2006 Illinois comptroller debate
| No. | Date | Host | Moderator | Link | Democratic | Republican |
| Key: P Participant A Absent N Not invited I Invited W Withdrawn |  |  |  |  |  |  |
| Daniel Hynes | Carole Pankau |
| 1 | Oct. 25, 2006 | City Club of Chicago | Paul Green | YouTube | P | P |

Comptroller election
| Party |  | Candidate | Votes | % |
|---|---|---|---|---|
|  | Democratic | Daniel W. Hynes (incumbent) | 2,198,658 | 64.25 |
|  | Republican | Carole Pankau | 1,077,540 | 31.49 |
|  | Green | Alicia Snyder | 145,930 | 4.26 |
| Total votes |  |  | 3,422,128 | 100 |

=== Treasurer ===

Incumbent Treasurer Judy Baar Topinka, a Republican, did not seek reelection to a second term, instead opting to run for governor. Democrat Alexi Giannoulias was elected to succeed her.

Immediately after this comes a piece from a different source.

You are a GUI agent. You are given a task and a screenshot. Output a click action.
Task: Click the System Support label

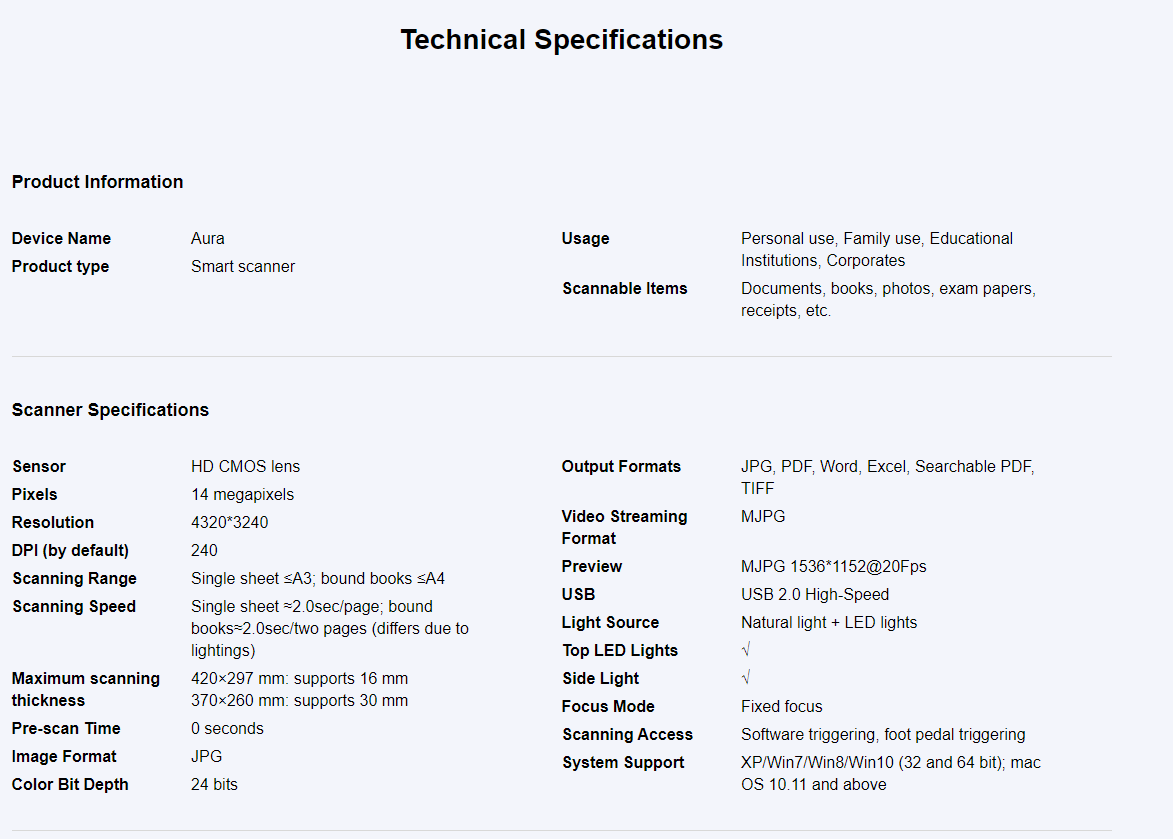pos(622,763)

====Democratic primary====

Treasurer Democratic primary
| Party |  | Candidate | Votes | % |
|---|---|---|---|---|
|  | Democratic | Alexi Giannoulias | 536,329 | 61.79 |
|  | Democratic | Paul L. Mangieri | 331,672 | 38.21 |
| Total votes |  |  | 868,001 | 100 |

====Republican primary====

Treasurer Republican primary
| Party |  | Candidate | Votes | % |
|---|---|---|---|---|
|  | Republican | Christine Radogno | 576,174 | 100 |
| Total votes |  |  | 576,174 | 100 |

====General election====

2006 Illinois treasurer debate
| No. | Date | Host | Moderator | Link | Democratic | Republican |
| Key: P Participant A Absent N Not invited I Invited W Withdrawn |  |  |  |  |  |  |
| Alexi Giannoulias | Christine Radogno |
| 1 | Oct. 17, 2006 | City Club of Chicago | Paul Green | YouTube | P | P |

Treasurer election
| Party |  | Candidate | Votes | % |
|---|---|---|---|---|
|  | Democratic | Alexi Giannoulias | 1,838,094 | 53.94 |
|  | Republican | Christine Radogno | 1,405,540 | 41.24 |
|  | Green | Dan Rodriguez Schlorff | 164,320 | 4.82 |
|  | Write-in | Alaka Wiakar | 2 | 0.00 |
| Total votes |  |  | 3,407,956 | 100 |

===State Senate===

39 of the seats of the Illinois Senate were up for election in 2006.

===State House of Representatives===

All of the seats in the Illinois House of Representatives were up for election in 2010.

===Judicial elections===
Multiple judicial positions were up for election in 2006.

==Local elections==
Local elections were held. These included county elections, such as the Cook County elections.